De fato, assim aconteceu. Três dias depois, a graciosa se hospitalizou, em face de ter um probleminha se agravado no coração. Ninguém sabia desta enfermidade. Morreu, Bela, a eterna estrelinha e deixou a todos sem saber o que fazer. No velório, ou mais precisamente na hora de se fechar o esquife, o prodígio maior se abrilhantou diligente e zeloso, sobretudo, inesquecível. Bela se levantou da urna mortuária, ou melhor, segurada cuidadosamente como uma peça tenra por dois servidores de Deus que a ajudaram, agarrados em suas mãos. Magistralmente, enquanto a princesinha sorria para os agrupados e esvoaçava para fora da capela, um desbaratamento indescritível se fez pungitivo. Não teve viva alma que continuasse ali.

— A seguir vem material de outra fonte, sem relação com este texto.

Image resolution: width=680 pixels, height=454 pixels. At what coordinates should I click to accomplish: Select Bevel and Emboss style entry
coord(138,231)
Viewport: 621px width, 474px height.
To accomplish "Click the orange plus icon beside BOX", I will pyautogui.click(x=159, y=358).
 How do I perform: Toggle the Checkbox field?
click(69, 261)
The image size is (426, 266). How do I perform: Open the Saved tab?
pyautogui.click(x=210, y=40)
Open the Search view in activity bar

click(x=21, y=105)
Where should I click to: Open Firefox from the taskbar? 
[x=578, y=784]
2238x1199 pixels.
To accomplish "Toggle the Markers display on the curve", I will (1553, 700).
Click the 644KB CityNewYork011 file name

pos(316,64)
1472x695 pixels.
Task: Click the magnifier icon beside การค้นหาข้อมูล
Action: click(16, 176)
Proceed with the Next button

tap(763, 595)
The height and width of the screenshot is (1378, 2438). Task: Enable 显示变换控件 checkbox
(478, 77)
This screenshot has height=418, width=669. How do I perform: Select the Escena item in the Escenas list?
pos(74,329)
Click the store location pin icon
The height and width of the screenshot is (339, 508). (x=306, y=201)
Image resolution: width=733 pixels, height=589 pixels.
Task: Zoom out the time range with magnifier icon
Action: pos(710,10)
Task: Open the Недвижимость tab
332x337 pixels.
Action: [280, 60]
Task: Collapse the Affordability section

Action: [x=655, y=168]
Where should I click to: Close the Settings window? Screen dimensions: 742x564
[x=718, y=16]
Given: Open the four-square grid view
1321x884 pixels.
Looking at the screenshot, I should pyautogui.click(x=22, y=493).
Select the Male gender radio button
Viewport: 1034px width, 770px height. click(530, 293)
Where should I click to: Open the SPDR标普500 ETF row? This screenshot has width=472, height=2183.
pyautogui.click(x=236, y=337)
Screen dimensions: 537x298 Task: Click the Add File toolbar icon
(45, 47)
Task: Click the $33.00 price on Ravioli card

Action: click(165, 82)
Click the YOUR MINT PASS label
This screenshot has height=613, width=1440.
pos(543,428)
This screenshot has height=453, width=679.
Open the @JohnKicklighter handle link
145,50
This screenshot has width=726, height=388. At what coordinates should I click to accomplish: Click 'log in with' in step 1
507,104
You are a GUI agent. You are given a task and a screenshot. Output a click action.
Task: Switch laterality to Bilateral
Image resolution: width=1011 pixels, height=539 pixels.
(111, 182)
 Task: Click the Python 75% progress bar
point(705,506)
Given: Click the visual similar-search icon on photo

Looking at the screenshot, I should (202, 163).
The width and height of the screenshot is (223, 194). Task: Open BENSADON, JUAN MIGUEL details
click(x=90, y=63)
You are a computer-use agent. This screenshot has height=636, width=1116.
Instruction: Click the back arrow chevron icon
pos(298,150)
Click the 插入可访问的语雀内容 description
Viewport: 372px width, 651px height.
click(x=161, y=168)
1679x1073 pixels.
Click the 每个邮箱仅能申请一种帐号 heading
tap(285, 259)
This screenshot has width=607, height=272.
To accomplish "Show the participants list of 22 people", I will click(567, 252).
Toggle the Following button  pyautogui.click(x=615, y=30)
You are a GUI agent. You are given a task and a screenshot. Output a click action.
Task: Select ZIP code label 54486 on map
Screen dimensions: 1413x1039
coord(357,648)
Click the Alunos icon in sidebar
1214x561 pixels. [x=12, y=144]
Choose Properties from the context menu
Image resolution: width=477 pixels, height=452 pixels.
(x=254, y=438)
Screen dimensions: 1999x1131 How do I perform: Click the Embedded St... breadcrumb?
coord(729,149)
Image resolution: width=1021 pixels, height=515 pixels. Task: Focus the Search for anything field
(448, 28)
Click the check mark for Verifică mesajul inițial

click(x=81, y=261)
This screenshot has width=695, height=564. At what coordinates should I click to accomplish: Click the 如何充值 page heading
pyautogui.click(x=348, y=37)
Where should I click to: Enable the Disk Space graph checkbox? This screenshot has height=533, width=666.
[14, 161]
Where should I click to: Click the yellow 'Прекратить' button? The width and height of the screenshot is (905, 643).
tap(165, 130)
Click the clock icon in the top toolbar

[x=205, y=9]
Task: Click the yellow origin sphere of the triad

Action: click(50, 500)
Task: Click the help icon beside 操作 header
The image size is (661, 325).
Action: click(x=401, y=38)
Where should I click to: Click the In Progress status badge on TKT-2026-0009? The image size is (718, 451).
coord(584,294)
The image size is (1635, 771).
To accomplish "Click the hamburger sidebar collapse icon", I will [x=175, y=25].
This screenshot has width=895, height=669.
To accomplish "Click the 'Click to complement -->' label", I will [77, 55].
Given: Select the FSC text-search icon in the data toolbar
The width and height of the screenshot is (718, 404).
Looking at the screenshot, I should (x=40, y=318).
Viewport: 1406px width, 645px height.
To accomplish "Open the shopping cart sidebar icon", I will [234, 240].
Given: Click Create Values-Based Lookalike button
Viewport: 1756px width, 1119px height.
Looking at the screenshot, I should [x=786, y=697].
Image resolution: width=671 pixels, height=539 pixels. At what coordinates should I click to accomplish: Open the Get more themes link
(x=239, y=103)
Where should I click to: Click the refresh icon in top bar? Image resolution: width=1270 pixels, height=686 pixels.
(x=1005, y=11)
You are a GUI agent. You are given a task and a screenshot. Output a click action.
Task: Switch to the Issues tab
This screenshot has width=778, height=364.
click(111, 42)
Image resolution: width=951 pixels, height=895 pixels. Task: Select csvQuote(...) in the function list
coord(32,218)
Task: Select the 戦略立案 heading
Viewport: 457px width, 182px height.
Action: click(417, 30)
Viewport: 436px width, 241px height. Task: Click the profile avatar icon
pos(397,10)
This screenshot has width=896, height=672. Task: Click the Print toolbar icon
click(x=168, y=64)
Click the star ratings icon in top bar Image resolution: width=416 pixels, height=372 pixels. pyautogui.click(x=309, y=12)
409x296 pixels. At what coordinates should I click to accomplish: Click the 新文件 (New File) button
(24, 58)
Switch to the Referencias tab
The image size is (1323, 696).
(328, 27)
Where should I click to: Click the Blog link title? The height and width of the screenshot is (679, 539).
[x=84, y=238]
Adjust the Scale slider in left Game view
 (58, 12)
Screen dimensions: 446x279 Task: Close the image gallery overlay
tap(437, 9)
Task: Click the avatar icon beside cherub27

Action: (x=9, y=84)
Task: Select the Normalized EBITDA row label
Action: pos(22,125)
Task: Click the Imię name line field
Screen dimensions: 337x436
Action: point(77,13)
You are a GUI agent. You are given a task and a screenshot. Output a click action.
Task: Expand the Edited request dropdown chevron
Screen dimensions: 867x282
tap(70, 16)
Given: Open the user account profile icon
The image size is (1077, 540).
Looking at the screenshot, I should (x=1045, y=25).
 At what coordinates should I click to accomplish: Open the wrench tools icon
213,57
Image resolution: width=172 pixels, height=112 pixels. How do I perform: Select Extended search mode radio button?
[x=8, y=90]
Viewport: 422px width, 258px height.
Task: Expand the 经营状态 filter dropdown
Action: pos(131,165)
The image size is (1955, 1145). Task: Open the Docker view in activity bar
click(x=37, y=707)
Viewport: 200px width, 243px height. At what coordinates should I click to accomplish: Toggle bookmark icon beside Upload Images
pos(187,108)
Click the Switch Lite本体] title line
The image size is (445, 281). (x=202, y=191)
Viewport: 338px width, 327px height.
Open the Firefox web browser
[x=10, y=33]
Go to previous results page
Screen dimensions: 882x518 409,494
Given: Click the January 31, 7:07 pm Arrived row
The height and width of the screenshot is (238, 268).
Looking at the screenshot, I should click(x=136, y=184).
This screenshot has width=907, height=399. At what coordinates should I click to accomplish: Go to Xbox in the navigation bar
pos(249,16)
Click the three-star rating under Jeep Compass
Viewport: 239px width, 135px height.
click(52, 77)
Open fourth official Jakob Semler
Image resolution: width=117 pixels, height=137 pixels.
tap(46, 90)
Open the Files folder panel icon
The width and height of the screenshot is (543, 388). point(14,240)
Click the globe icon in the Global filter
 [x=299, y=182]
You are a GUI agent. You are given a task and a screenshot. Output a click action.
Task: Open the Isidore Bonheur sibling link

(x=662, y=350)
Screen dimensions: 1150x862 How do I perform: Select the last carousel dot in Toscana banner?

Teve início um corre-corre desumano e bárbaro jamais descrito pela imaginação de quem vive de sonhos. O que se viu, quase inenarrável. Gente pulando pela janela, pessoas sendo atropeladas. Sem falar nos incrédulos que se entregaram a um berreiro jamais ouvido. Uma galera de senhoras desmaiou. Ambulâncias foram chamadas. Jornalistas, cinegrafistas, repórteres e locutores das rádios e periódicos da capital e das cidades vizinhas, que transmitiam ao vivo, aderiram ao ‘pernas, para que te quero’, e queimaram o chão. Literalmente debandaram. Só a mãe e o pai ficaram quietos, num canto, meio atordoados, porém, deixando as coisas todas se acalmarem. Bela, ao final, saiu da capela de forma triunfal, voando, devagar, em direção ao infinito. Antes de desaparecer, de vez, em meio a um sol de um dia bonito, mandou beijos e desenhou coraçõezinhos aos seus genitores. Da plebe ensandecida e da gentalha amedrontada, não restou um sequer... Um único ser respirante para continuar postado ali, agarrado às paredes e continuar narrando a história do que aconteceu ‘DEPOIS’.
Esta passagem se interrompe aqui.